Sea claro en su predicación

Primera parte por Alberto Samuel Valdés

Una de las ironías entre la situación de los predicadores y sus congregaciones, es que por un lado intentamos proclamar la verdad a nuestros oyentes, y por el otro a los feligreses les cuesta hablar sinceramente con nosotros. Al concluir el culto el pastor saluda a la gente, pero rara vez se escucha que alguien le diga: —Pastor, Dios lo ama y yo también. Sin embargo, debo decirle que ese fue uno de los sermones más aburridos y confusos que he escuchado en mi vida. En realidad no sé ni cómo usted mismo lo pudo soportar.

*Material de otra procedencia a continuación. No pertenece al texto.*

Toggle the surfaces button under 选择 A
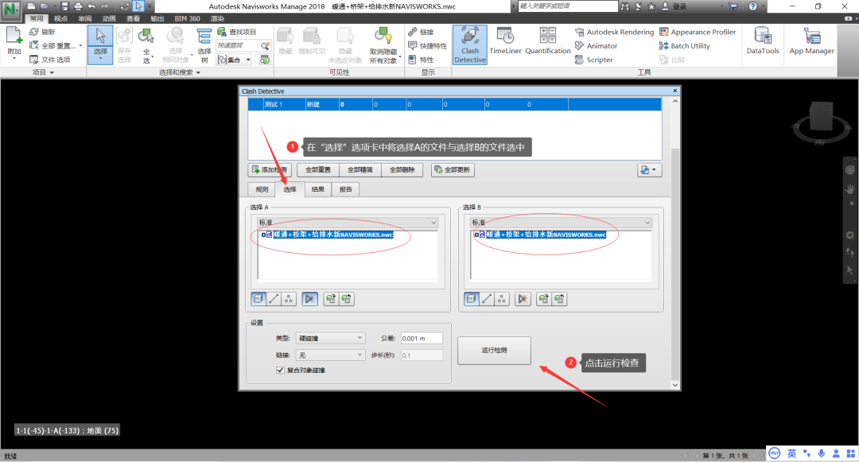The image size is (859, 462). (x=258, y=299)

Al contrario, no importe la calidad o claridad de nuestra prédica, siempre hay unos pocos que dicen: —Muy buen mensaje, pastor.

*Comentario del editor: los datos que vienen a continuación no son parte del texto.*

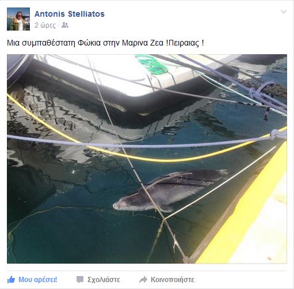Open Antonis Stelliatos profile name link
294x289 pixels.
pos(70,14)
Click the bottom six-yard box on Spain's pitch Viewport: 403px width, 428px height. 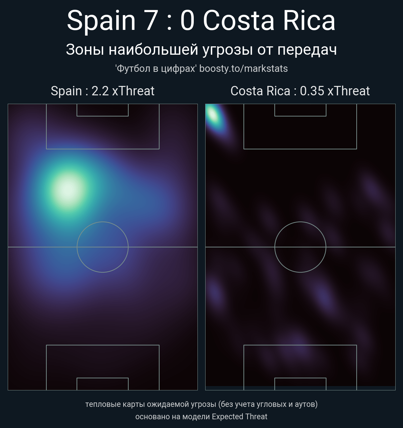coord(102,384)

Los más sinceros sencillamente nos dan la mano y no comentan al respecto. No obstante, después camino a sus casas tal vez se quejen de nosotros (algunos con más misericordia que otros), o quizás sientan confusión, frustración e insatisfacción.

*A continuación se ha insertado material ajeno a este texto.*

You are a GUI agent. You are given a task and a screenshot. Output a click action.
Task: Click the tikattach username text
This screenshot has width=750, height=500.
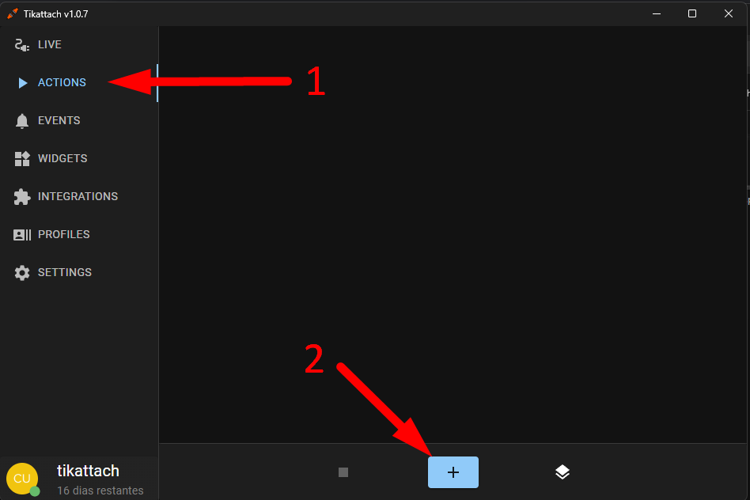[x=88, y=471]
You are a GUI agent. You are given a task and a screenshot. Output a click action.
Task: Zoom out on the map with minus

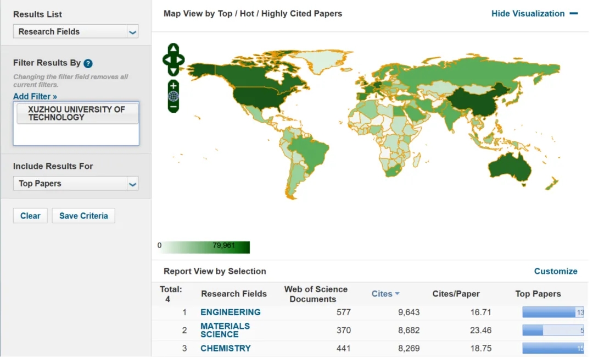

Seamos sinceros: nos cuesta criticarnos a nosotros mismos. Es natural que tratemos de buscar lo más positivo en nuestra predicación y protegernos de verdades que tal vez nos duelan. Por lo tanto, es fácil acostumbrarnos a patrones que obstruyen la comunicación en vez de facilitarla. A la vez, en nuestro corazón sabemos que podemos predicar mejor.